It’s interesting to compare Tolstoy to Pierre, in this passage at the beginning of Vol. II, Part III, chapter 1:
All the plans Pierre had attempted on his estates—and constantly changing from one thing to another had never accomplished—were carried out by Prince Andrew without display and without perceptible difficulty.
He had in the highest degree a practical tenacity which Pierre lacked, and without fuss or strain on his part this set things going.
On one of his estates the three hundred serfs were liberated and became free agricultural laborers—this being one of the first examples of the kind in Russia. On other estates the serfs’ compulsory labor was commuted for a quitrent. A trained midwife was engaged for Boguchárovo at his expense, and a priest was paid to teach reading and writing to the children of the peasants and household serfs.
Prince Andrew spent half his time at Bald Hills with his father and his son, who was still in the care of nurses. The other half he spent in “Boguchárovo Cloister,” as his father called Prince Andrew’s estate. Despite the indifference to the affairs of the world he had expressed to Pierre, he diligently followed all that went on, received many books, and to his surprise noticed that when he or his father had visitors from Petersburg, the very vortex of life, these people lagged behind himself—who never left the country—in knowledge of what was happening in home and foreign affairs.

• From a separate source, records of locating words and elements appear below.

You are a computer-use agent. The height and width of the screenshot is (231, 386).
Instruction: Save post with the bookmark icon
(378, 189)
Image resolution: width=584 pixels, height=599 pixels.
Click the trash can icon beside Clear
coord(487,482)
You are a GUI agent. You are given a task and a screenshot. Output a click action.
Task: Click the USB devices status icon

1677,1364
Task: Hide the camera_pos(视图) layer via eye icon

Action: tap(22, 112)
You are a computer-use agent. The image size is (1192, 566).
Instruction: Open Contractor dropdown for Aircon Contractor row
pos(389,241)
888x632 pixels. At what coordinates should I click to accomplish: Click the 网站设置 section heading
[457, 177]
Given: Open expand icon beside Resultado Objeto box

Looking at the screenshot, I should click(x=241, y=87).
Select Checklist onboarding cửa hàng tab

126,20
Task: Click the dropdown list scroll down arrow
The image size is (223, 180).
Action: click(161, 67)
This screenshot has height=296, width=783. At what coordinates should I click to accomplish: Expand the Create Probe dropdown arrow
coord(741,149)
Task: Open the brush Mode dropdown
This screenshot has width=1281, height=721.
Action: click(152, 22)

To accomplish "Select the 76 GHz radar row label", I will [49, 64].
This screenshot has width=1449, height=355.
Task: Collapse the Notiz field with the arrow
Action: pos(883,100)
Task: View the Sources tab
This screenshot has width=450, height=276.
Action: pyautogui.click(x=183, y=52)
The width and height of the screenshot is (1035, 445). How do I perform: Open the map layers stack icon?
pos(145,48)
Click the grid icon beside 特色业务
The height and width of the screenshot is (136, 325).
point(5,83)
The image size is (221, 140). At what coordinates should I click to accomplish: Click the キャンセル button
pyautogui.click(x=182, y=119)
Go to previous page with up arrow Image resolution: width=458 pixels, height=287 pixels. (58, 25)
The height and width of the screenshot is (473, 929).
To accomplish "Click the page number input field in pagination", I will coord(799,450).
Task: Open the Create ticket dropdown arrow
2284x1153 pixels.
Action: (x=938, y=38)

So Pierre is a fox like Tolstoy, who seems to suspect that lack of worldly success may result from lack of focus (but in this he may have been wrong: see David Epstein’s “Range”).
Four chapters later Tolstoy adds:
Prince Andrew was most favorably placed to secure good reception in the highest and most diverse Petersburg circles of the day. The reforming party cordially welcomed and courted him, in the first place because he was reputed to be clever and very well read, and secondly because by liberating his serfs he had obtained the reputation of being a liberal. The party of the old and dissatisfied, who censured the innovations, turned to him expecting his sympathy in their disapproval of the reforms, simply because he was the son of his father. The feminine society world welcomed him gladly, because he was rich, distinguished, a good match, and almost a newcomer, with a halo of romance on account of his supposed death and the tragic loss of his wife. Besides this the general opinion of all who had known him previously was that he had greatly improved during these last five years, having softened and grown more manly, lost his former affectation, pride, and contemptuous irony, and Cacquired the serenity that comes with years. People talked about him, were interested in him, and wanted to meet him.
Andrey has some ability to get things done politically. Tolstoy in his late years, referred to by Niebuhr, seems to be more of an idealist than a man of practical political action. More of a hedgehog, even, though admittedly I still know little about Tolstoy’s biography.
I’ve only just finished Tolstoy’s “Confession”, most of which he wrote in 1879, at the age of 54, having published “Anna Karenina” the year before; “Confession” began that last phase of his life which was so dedicated to faith and the peasantry.
Tolstoy relates in “Confession” many conversations with clergy who are of so little help to him in his search for answers that they seem, along with their religion, utterly reactionary; and this is borne out by Niebuhr in “Moral Man”, chapter 7:
The cultural opposition to the proletarian negation of the whole historical and traditional cultural life of the bourgeois world, cannot be disposed of in Western civilisation as easily as it was in Russia. There an inept Greek church, completely identified with social reaction and incidentally never really indigenous to Slavic culture, fell an easy prey to proletarian revolt against traditional culture.
Incidentally I love how Tolstoy quotes extensively in “Confession” from the Book of Ecclesiastes, and seems to find there an author who expresses his own thoughts perfectly. The author of that Biblical book was once thought to be King Solomon, and Tolstoy attributes the book to Solomon. But Tolstoy may have had more in common with the real author than he could have guessed. According to my Jewish Study Bible’s introductory essay to “Ecclesiastes”, or “Koheleth” as it’s known in the Hebrew Bible: “the several positive references to political hierarchy, wealth in land, and money (kesef) all mark the author of Koheleth as probably of the landed gentry.”